Data records:

═══

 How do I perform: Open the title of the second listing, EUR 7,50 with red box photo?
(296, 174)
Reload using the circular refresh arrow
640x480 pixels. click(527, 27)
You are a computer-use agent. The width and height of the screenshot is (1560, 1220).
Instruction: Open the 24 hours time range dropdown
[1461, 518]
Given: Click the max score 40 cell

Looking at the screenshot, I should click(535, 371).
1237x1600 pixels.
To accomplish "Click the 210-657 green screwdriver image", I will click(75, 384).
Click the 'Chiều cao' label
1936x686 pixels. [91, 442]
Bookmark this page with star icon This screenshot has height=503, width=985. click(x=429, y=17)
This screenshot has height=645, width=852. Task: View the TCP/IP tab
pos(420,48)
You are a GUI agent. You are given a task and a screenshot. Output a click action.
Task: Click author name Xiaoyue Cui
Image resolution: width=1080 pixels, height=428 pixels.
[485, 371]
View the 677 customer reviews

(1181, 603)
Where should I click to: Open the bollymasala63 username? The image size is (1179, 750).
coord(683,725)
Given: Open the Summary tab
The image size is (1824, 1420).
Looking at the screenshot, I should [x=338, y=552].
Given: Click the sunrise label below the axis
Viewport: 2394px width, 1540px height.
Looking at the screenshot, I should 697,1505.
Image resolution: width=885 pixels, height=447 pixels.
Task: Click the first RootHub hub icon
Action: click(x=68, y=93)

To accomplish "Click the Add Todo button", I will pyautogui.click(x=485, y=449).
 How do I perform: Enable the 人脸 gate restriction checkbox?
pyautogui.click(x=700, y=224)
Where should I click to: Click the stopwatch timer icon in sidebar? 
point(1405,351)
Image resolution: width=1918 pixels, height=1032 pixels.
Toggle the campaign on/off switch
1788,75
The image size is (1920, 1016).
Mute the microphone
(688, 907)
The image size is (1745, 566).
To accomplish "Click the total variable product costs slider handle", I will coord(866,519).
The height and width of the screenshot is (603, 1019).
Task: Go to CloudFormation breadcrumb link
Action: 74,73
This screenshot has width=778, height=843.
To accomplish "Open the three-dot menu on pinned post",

═══

Aim of the task: All records above are to be printed exactly, with nothing omitted.

Response to the task:
 How do I perform: Open the title of the second listing, EUR 7,50 with red box photo?
(296, 174)
Reload using the circular refresh arrow
640x480 pixels. click(527, 27)
You are a computer-use agent. The width and height of the screenshot is (1560, 1220).
Instruction: Open the 24 hours time range dropdown
[1461, 518]
Given: Click the max score 40 cell

Looking at the screenshot, I should click(535, 371).
1237x1600 pixels.
To accomplish "Click the 210-657 green screwdriver image", I will click(75, 384).
Click the 'Chiều cao' label
1936x686 pixels. [91, 442]
Bookmark this page with star icon This screenshot has height=503, width=985. click(x=429, y=17)
This screenshot has height=645, width=852. Task: View the TCP/IP tab
pos(420,48)
You are a GUI agent. You are given a task and a screenshot. Output a click action.
Task: Click author name Xiaoyue Cui
Image resolution: width=1080 pixels, height=428 pixels.
[485, 371]
View the 677 customer reviews

(1181, 603)
Where should I click to: Open the bollymasala63 username? The image size is (1179, 750).
coord(683,725)
Given: Open the Summary tab
The image size is (1824, 1420).
Looking at the screenshot, I should [x=338, y=552].
Given: Click the sunrise label below the axis
Viewport: 2394px width, 1540px height.
Looking at the screenshot, I should 697,1505.
Image resolution: width=885 pixels, height=447 pixels.
Task: Click the first RootHub hub icon
Action: click(x=68, y=93)

To accomplish "Click the Add Todo button", I will pyautogui.click(x=485, y=449).
 How do I perform: Enable the 人脸 gate restriction checkbox?
pyautogui.click(x=700, y=224)
Where should I click to: Click the stopwatch timer icon in sidebar? 
point(1405,351)
Image resolution: width=1918 pixels, height=1032 pixels.
Toggle the campaign on/off switch
1788,75
The image size is (1920, 1016).
Mute the microphone
(688, 907)
The image size is (1745, 566).
To accomplish "Click the total variable product costs slider handle", I will coord(866,519).
The height and width of the screenshot is (603, 1019).
Task: Go to CloudFormation breadcrumb link
Action: 74,73
This screenshot has width=778, height=843.
To accomplish "Open the three-dot menu on pinned post",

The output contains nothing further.